Their article is about furniture designs with a large collection of photos showcasing the work. I am the first to say that I am a complete beginner when it comes to discussing furniture designs. I do know what I like, and my tastes tend to be more minimalist or maybe even industrial. This furniture falls into that area, but the article I’m writing today isn’t about furniture, it’s about the space the work is in more than anything.
So as I mentioned I was scanning the page admiring the work when I realized that it wasn’t really the furniture that I was admiring, but it was the space the pieces were displayed in. Don’t get me wrong, the furniture is outstanding, but what really caught my eye was that nearly all the photos looked as if they were taken in an abandoned building. The building, possibly and old warehouse, was complete with exposed cement floors and bare electrical boxes. All the peeling paint and exposed bricks seemed to enhance the pieces exponentially. I think it’s the juxtaposition of refined with rough that makes it seem so cool to me. I’ve never understood why I am drawn more to locations like this than I am to modern, sophisticated locations, but I am. A rough, rock wall will draw me in faster than a modern glass wall, and I could say the same for architecture. Take the Guggenheim Museum in Bilbao for instance. I respect and in some ways admire the design of the building, but when pressed I don’t actually think I ‘like’ it. It doesn’t ‘call to me’ like other buildings.

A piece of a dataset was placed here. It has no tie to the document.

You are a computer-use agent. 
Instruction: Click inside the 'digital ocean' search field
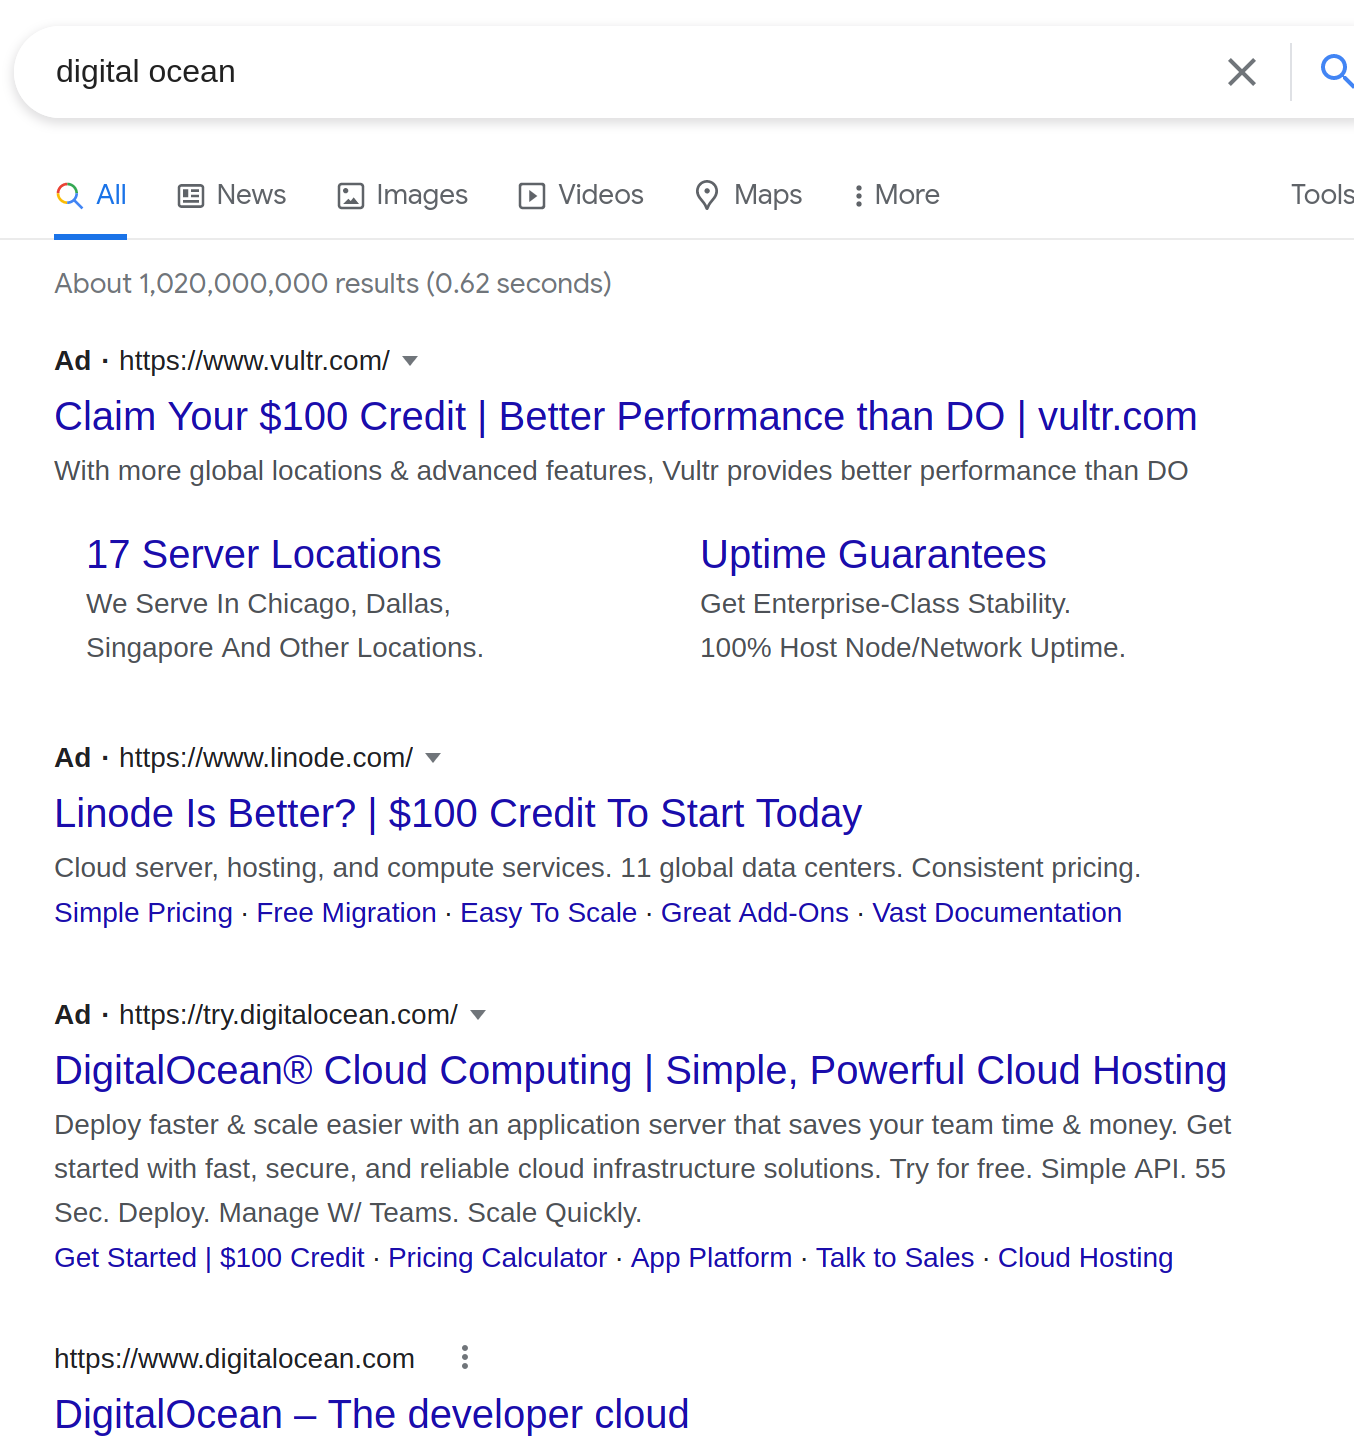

Maybe it’s the idea that I had starting out that I wanted to be that “hipster artist” in NYC creating great artistic works. You may know the stereotype, they have one section of their loft as a workspace and the remaining is living area. I guess it was just a dream I had, though until I wrote the word “dream” I don’t think I ever considered that it was in fact a dream. Nevertheless, I love the images in the article mainly because of the location.
I’m going to post some of the images from the article here to give you an idea of what I’m writing about, but in all honesty I don’t know if I’m infringing on copyrights.
Let me know how you feel about it. Are you the same as me, doesn’t the ‘rough’ nature of the space draw you in? Maybe I’m crazy or possibly just confused.